Her choreography is noted for its "Socialist Realist" themes. Notable works include the "Mural Dancer," "Pearl Dancer," and her lead performance as a partisan fighter in the dance drama Chosun Omoni (Korean Mother).

== Disappearance ==
An's public record ceased entirely in 1967. Following the political purge of her mother and father, An is presumed to have been imprisoned or died during the ideological purges of the late 1960s. While North Korea officially confirmed in 2003 that her mother died in August 1969, no official statement has ever been made regarding the fate of An Seong-hee.

== Filmography ==
=== Film ===

| Year | Title | Role | Notes | Ref |
|---|---|---|---|---|
| 1936 | Dancer of the Peninsula | Young Princess Shirayuki | Debut appearance as a child actress |  |
| 1956 | The Story of Sado Castle | Soloist | North Korea's first color feature film; featured her iconic "Dagger Dance" |  |
| 1956 | Ilya Muromets | Mongol Dancer | Soviet production; cameo role while studying in Moscow |  |
| 1957 | Brothers (Bratya) | Lead Dancer | Soviet-North Korean co-production; also served as Dance Director |  |

== Awards and honors ==
- 1949: Top Honors, World Festival of Youth and Students (Budapest and East Berlin festivals).
- 1956: Gold Medal, Moscow International Dance Competition (for "Gypsy Dance").
- 1964: People's Artist of the DPRK – the highest honor for cultural figures in North Korea.

== Legacy ==
In 2017, researcher Dr. Bae Eun-kyung discovered the "Yavno Yevgeny Ionovich Collection" at the Russian State Archive of Literature and Art (RGALI). The collection includes 139 high-resolution photographs of An Seong-hee performing in the Soviet Union between 1950 and 1957, providing the most complete visual record of her technical mastery.

== Bibliography ==
- Bae, Eun-kyung (2020). "A Study on An Seong-hee's Artistic Activities through Russian Archives: Focusing on the 1950s." Journal of Korean Dance History, Vol. 42.
- Kim, Chae-won (2021). "The Technical Evolution of North Korean Dance: From Choi Seung-hee to An Seong-hee." Dance Research Journal of Korea, Vol. 79, No. 3.
- Jones, Kim (2023). "Re-imagining Choi Seung-hee: The Lost Choreography of the 1930s and its Legacy in the 1950s." University of North Carolina at Charlotte Research Repository.

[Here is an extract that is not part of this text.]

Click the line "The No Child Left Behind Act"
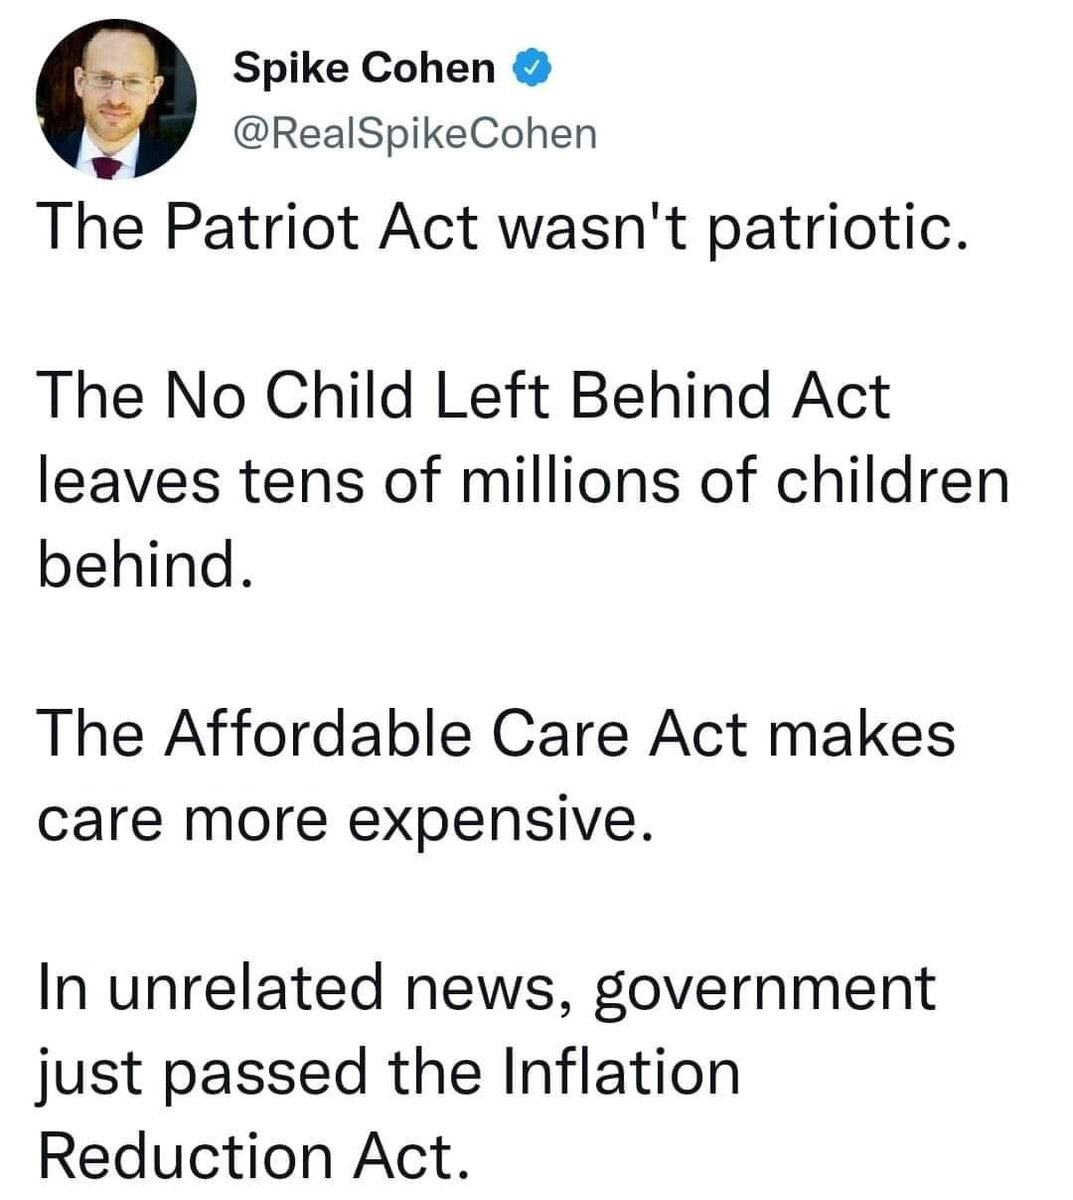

== Archival collections ==
- "Yavno Yevgeny Ionovich Collection" (File No. 2017/139). Contains 139 high-resolution photographs of An Seong-hee and Choi Seung-hee during their Soviet tours (1950–1957).
- "Foreign Relations Bureau Records" (Jan 1957). Includes original signatures and performance logs of the Choi Seung-hee Dance Troupe in Moscow.